▸ **Task brief**:
Without changing anything, set down every line shown below.

-*-

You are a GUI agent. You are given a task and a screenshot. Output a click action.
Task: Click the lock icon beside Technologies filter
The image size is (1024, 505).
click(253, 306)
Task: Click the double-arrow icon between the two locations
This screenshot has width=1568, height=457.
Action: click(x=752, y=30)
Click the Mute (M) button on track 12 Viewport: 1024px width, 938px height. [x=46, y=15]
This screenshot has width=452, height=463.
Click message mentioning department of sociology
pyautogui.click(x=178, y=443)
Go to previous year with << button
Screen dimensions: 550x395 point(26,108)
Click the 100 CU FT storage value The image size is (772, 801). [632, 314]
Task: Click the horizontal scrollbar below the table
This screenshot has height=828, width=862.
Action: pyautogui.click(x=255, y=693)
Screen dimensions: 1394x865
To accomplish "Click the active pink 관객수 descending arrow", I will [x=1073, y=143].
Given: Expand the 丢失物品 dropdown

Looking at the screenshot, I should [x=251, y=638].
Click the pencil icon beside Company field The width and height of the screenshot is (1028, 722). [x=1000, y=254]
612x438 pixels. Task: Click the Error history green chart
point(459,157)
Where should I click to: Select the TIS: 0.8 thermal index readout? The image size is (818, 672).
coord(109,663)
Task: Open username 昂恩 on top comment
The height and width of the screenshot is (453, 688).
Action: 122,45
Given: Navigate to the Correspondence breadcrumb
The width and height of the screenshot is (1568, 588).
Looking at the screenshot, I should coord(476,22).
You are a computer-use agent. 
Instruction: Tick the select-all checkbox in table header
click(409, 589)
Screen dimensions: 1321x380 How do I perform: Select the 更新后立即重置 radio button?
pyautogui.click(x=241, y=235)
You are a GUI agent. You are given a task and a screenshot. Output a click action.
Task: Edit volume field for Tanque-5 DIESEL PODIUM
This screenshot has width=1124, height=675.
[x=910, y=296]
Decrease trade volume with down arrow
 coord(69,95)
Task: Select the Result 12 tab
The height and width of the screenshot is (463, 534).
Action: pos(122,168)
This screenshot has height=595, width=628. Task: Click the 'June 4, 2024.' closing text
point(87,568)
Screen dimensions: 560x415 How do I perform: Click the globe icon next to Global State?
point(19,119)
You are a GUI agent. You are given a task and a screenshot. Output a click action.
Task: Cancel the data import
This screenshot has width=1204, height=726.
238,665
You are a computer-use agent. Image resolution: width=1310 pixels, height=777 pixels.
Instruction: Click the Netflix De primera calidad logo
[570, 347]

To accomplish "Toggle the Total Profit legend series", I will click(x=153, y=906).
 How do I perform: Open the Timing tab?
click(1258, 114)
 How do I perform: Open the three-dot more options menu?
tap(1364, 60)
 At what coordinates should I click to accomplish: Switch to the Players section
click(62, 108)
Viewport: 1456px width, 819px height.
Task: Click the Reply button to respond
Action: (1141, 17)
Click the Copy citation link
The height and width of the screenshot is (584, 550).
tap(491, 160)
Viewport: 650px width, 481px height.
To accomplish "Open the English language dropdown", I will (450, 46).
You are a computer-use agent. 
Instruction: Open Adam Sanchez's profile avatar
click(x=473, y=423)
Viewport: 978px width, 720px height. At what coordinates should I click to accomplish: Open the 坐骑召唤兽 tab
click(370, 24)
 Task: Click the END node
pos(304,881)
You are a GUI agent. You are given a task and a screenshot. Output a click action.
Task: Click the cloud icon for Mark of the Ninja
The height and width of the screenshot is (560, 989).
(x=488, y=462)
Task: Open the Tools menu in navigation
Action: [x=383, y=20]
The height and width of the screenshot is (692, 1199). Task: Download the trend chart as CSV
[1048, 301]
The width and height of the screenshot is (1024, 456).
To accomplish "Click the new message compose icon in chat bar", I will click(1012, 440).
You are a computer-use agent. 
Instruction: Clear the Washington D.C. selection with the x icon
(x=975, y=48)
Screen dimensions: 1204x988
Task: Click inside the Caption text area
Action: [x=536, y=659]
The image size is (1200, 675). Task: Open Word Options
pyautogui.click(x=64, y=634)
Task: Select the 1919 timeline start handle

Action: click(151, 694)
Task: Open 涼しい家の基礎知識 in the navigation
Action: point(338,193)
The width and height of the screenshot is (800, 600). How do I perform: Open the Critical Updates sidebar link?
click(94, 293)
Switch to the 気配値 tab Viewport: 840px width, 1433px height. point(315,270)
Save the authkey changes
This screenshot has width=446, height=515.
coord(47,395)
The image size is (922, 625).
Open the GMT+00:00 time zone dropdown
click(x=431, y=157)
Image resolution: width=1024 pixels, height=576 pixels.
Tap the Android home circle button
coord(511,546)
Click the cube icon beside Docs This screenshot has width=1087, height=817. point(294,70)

-*-

▸ **Final answer**:
You are a GUI agent. You are given a task and a screenshot. Output a click action.
Task: Click the lock icon beside Technologies filter
The image size is (1024, 505).
click(253, 306)
Task: Click the double-arrow icon between the two locations
This screenshot has width=1568, height=457.
Action: click(x=752, y=30)
Click the Mute (M) button on track 12 Viewport: 1024px width, 938px height. [x=46, y=15]
This screenshot has width=452, height=463.
Click message mentioning department of sociology
pyautogui.click(x=178, y=443)
Go to previous year with << button
Screen dimensions: 550x395 point(26,108)
Click the 100 CU FT storage value The image size is (772, 801). [632, 314]
Task: Click the horizontal scrollbar below the table
This screenshot has height=828, width=862.
Action: pyautogui.click(x=255, y=693)
Screen dimensions: 1394x865
To accomplish "Click the active pink 관객수 descending arrow", I will [x=1073, y=143].
Given: Expand the 丢失物品 dropdown

Looking at the screenshot, I should [x=251, y=638].
Click the pencil icon beside Company field The width and height of the screenshot is (1028, 722). [x=1000, y=254]
612x438 pixels. Task: Click the Error history green chart
point(459,157)
Where should I click to: Select the TIS: 0.8 thermal index readout? The image size is (818, 672).
coord(109,663)
Task: Open username 昂恩 on top comment
The height and width of the screenshot is (453, 688).
Action: 122,45
Given: Navigate to the Correspondence breadcrumb
The width and height of the screenshot is (1568, 588).
Looking at the screenshot, I should coord(476,22).
You are a computer-use agent. 
Instruction: Tick the select-all checkbox in table header
click(409, 589)
Screen dimensions: 1321x380 How do I perform: Select the 更新后立即重置 radio button?
pyautogui.click(x=241, y=235)
You are a GUI agent. You are given a task and a screenshot. Output a click action.
Task: Edit volume field for Tanque-5 DIESEL PODIUM
This screenshot has width=1124, height=675.
[x=910, y=296]
Decrease trade volume with down arrow
 coord(69,95)
Task: Select the Result 12 tab
The height and width of the screenshot is (463, 534).
Action: pos(122,168)
This screenshot has height=595, width=628. Task: Click the 'June 4, 2024.' closing text
point(87,568)
Screen dimensions: 560x415 How do I perform: Click the globe icon next to Global State?
point(19,119)
You are a GUI agent. You are given a task and a screenshot. Output a click action.
Task: Cancel the data import
This screenshot has width=1204, height=726.
238,665
You are a computer-use agent. Image resolution: width=1310 pixels, height=777 pixels.
Instruction: Click the Netflix De primera calidad logo
[570, 347]

To accomplish "Toggle the Total Profit legend series", I will click(x=153, y=906).
 How do I perform: Open the Timing tab?
click(1258, 114)
 How do I perform: Open the three-dot more options menu?
tap(1364, 60)
 At what coordinates should I click to accomplish: Switch to the Players section
click(62, 108)
Viewport: 1456px width, 819px height.
Task: Click the Reply button to respond
Action: (1141, 17)
Click the Copy citation link
The height and width of the screenshot is (584, 550).
tap(491, 160)
Viewport: 650px width, 481px height.
To accomplish "Open the English language dropdown", I will (450, 46).
You are a computer-use agent. 
Instruction: Open Adam Sanchez's profile avatar
click(x=473, y=423)
Viewport: 978px width, 720px height. At what coordinates should I click to accomplish: Open the 坐骑召唤兽 tab
click(370, 24)
 Task: Click the END node
pos(304,881)
You are a GUI agent. You are given a task and a screenshot. Output a click action.
Task: Click the cloud icon for Mark of the Ninja
The height and width of the screenshot is (560, 989).
(x=488, y=462)
Task: Open the Tools menu in navigation
Action: [x=383, y=20]
The height and width of the screenshot is (692, 1199). Task: Download the trend chart as CSV
[1048, 301]
The width and height of the screenshot is (1024, 456).
To accomplish "Click the new message compose icon in chat bar", I will click(1012, 440).
You are a computer-use agent. 
Instruction: Clear the Washington D.C. selection with the x icon
(x=975, y=48)
Screen dimensions: 1204x988
Task: Click inside the Caption text area
Action: [x=536, y=659]
The image size is (1200, 675). Task: Open Word Options
pyautogui.click(x=64, y=634)
Task: Select the 1919 timeline start handle

Action: click(151, 694)
Task: Open 涼しい家の基礎知識 in the navigation
Action: point(338,193)
The width and height of the screenshot is (800, 600). How do I perform: Open the Critical Updates sidebar link?
click(94, 293)
Switch to the 気配値 tab Viewport: 840px width, 1433px height. point(315,270)
Save the authkey changes
This screenshot has width=446, height=515.
coord(47,395)
The image size is (922, 625).
Open the GMT+00:00 time zone dropdown
click(x=431, y=157)
Image resolution: width=1024 pixels, height=576 pixels.
Tap the Android home circle button
coord(511,546)
Click the cube icon beside Docs This screenshot has width=1087, height=817. point(294,70)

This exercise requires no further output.